Objective - Return the passage of the year-end awards piece between "Non-Sports Personality of" and "award this year.", inclusive, copied word for word.

— Start of Reading text —

The little master, on the other hand, could not be more different. Quiet, calm, and flamboyantly brilliant. 40 years of age and with over 34,000 international runs to his name (by means of comparison, Kevin Pietersen has roughly a third of that figure), his last few century-less years in the test arena might have seemed more like a valedictory tour, but as his final innings of 74 against the Windies proved, he was far from over the hill. I doubt there was a single man, even on the opposition, who could have begrudged him an extra 26 runs that day. It will be some time before the milestones he has set will be passed.
Non-Sports Personality of the Year
I must confess that this year has been a little trickier to judge in terms of people doing memorable things. Well, for the better at least. Several influential characters have shuffled off this mortal coil though, so it seems appropriate to make this a posthumous award this year.
Kicking off what is going to seem like the most eclectic collection of names to be grouped together for a while, is actor James Gandolfini, loved by the cultish fans of The Sopranos but much more than that as superb recent turns in Zero Dark Thirty and In The Loop proved. Elsewhere in the arts, miserable genius Lou Reed also checked out. While the likes of Walk On The Wild Side and Perfect Day are the most universally acclaimed epitaphs to his career, from a personal point of view, I can still today remember the time I first listened to the seedy brilliance of The Velvet Underground and the impression it left on me.
The world of British politics also lost a familiar face in April when Margaret Thatcher passed away. It might be pushing understatement to the extreme to suggest that Maggie was not everyone’s cup of tea, but what is undeniable was that she got shit done and changed the face of UK politics for ever. Furthermore, in the modern age of spin and spineless X-factor politicians, her dedication to sticking to principles and beliefs, irregardless of unpopularity, seem all the more admirable. Politics to her was more than how you performed in that week’s opinion poll. She would have despised the idea of a “WebCameron” or other populist claptrap and was therefore a proper leader.

— End of Reading text —
— Start of Data shown —

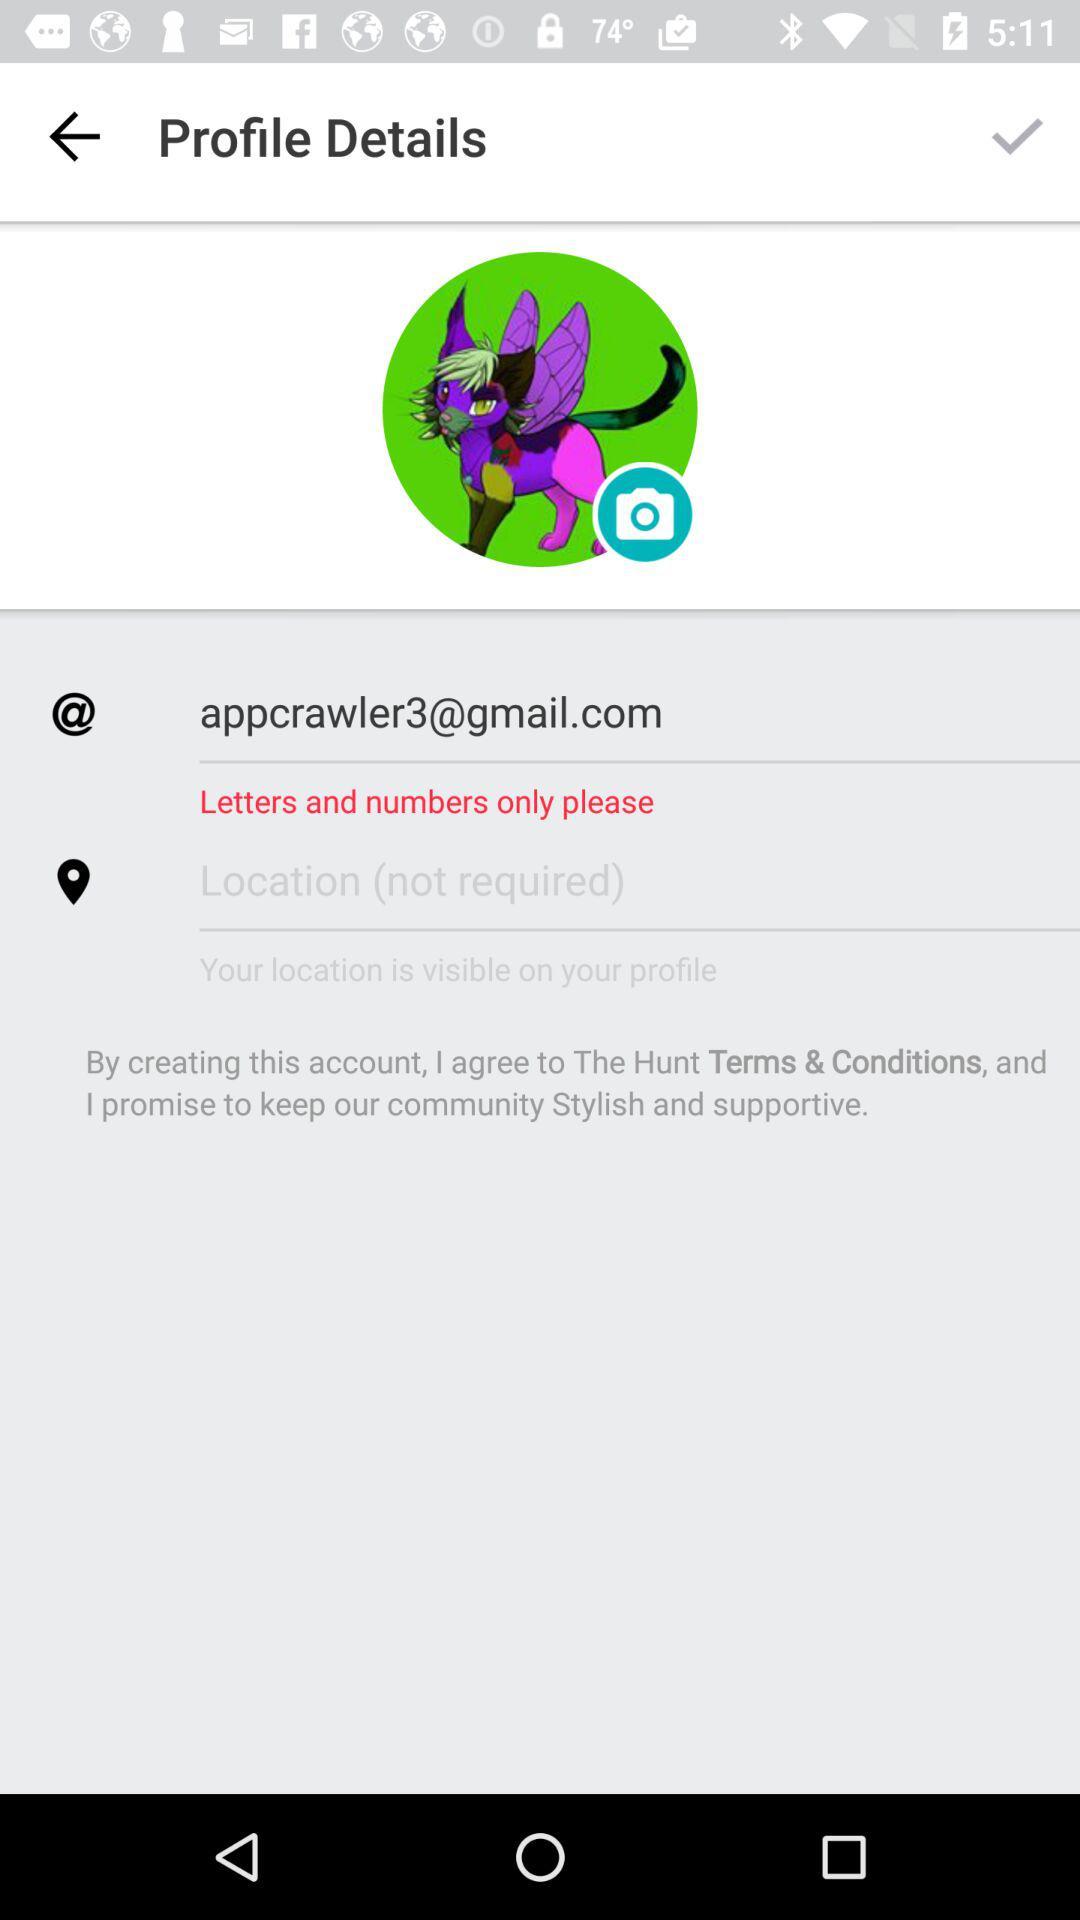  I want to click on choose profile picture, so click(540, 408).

— End of Data shown —

Answer to the problem -
Non-Sports Personality of the Year
I must confess that this year has been a little trickier to judge in terms of people doing memorable things. Well, for the better at least. Several influential characters have shuffled off this mortal coil though, so it seems appropriate to make this a posthumous award this year.